[Entries for locating text and interface elements]
────

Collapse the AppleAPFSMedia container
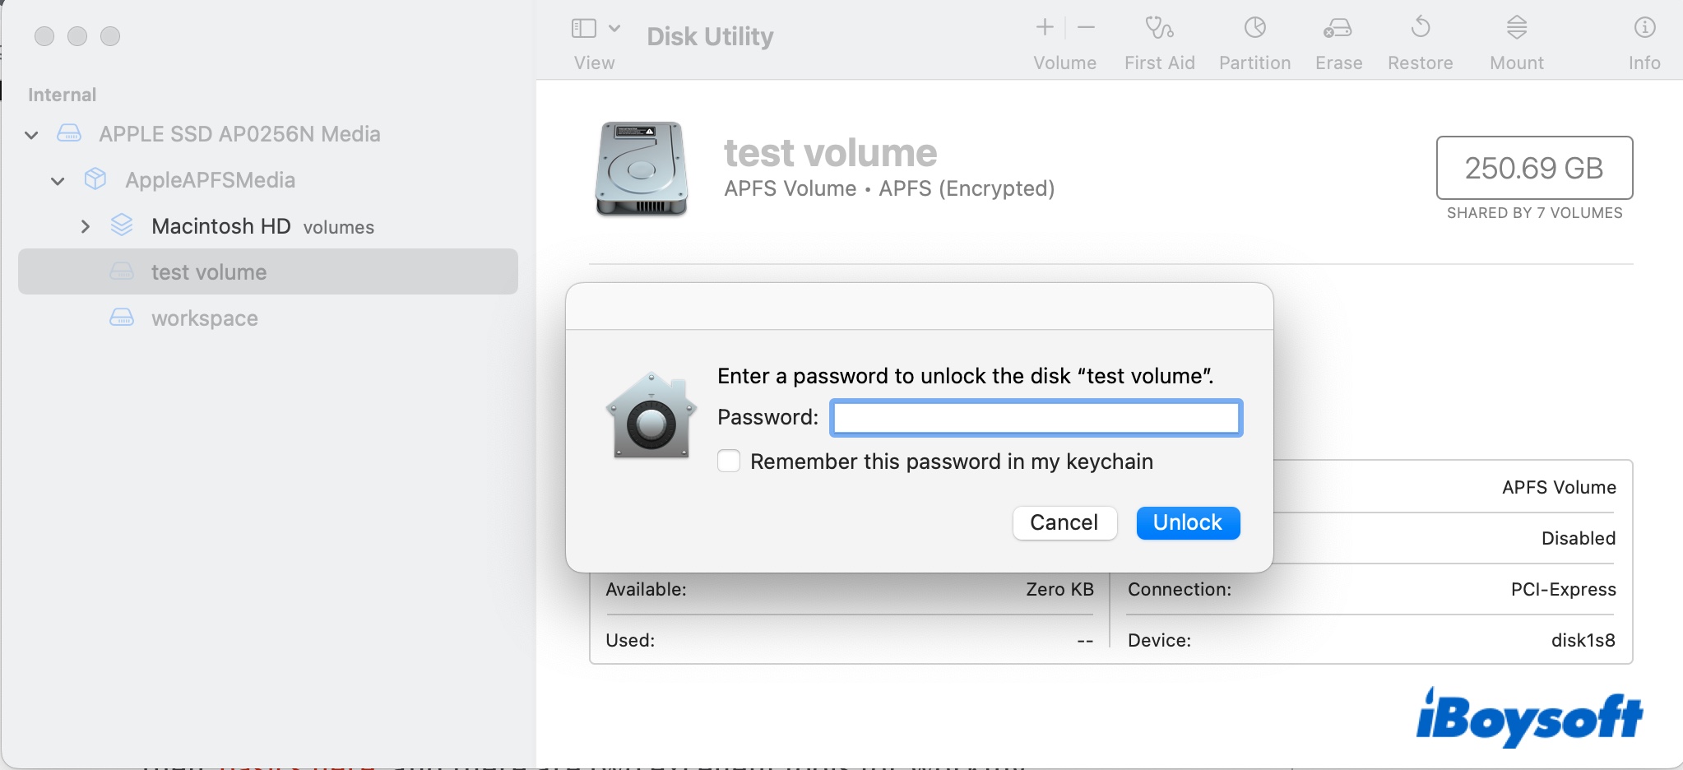This screenshot has width=1683, height=770. [58, 181]
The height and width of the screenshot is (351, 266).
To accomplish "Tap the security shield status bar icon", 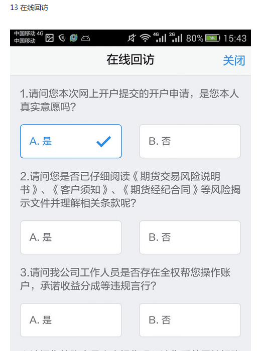I will pyautogui.click(x=62, y=38).
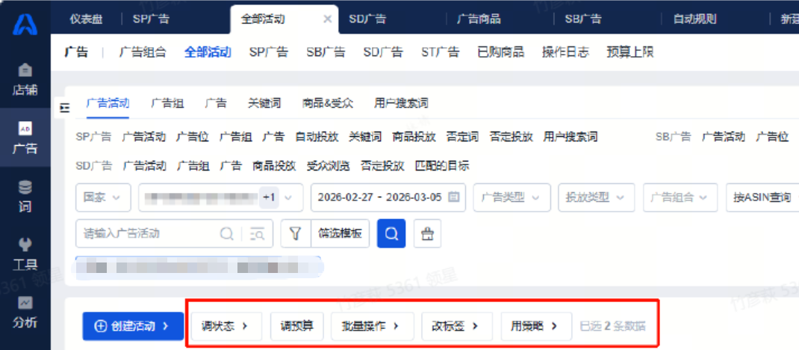The height and width of the screenshot is (350, 799).
Task: Open the 广告类型 dropdown
Action: pyautogui.click(x=512, y=197)
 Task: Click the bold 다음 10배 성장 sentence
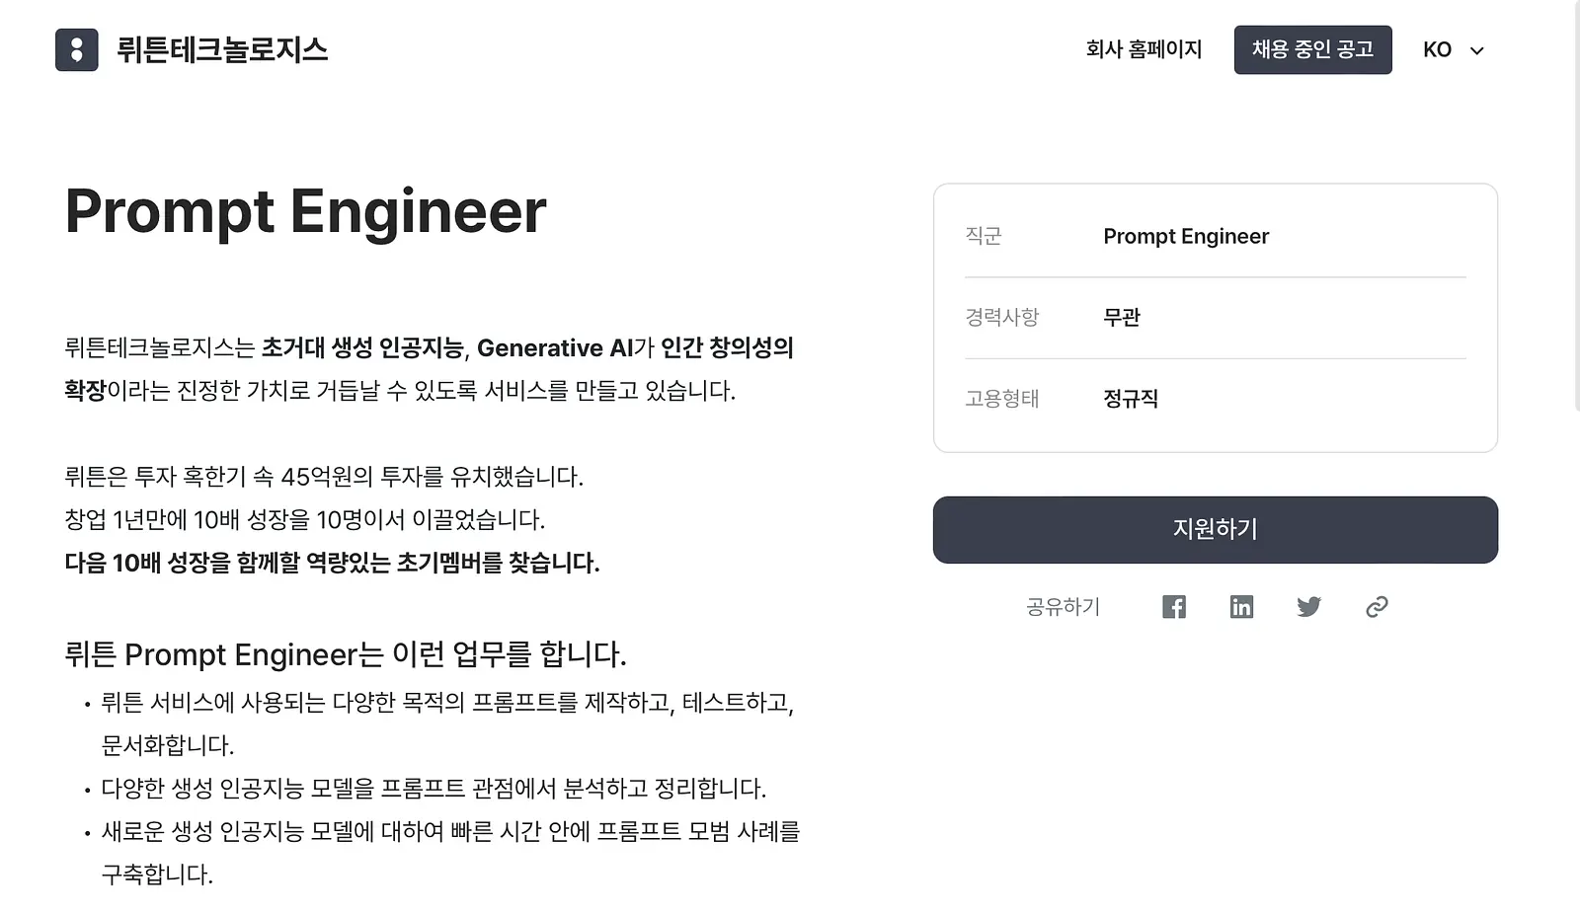coord(332,563)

────

# Problem statement
Pick out each line in the entries above that contains the string "Task", treating uppercase and lowercase as different, and copy those lines.

# Result
Task: Open the 广告类型 dropdown
 Task: Click the bold 다음 10배 성장 sentence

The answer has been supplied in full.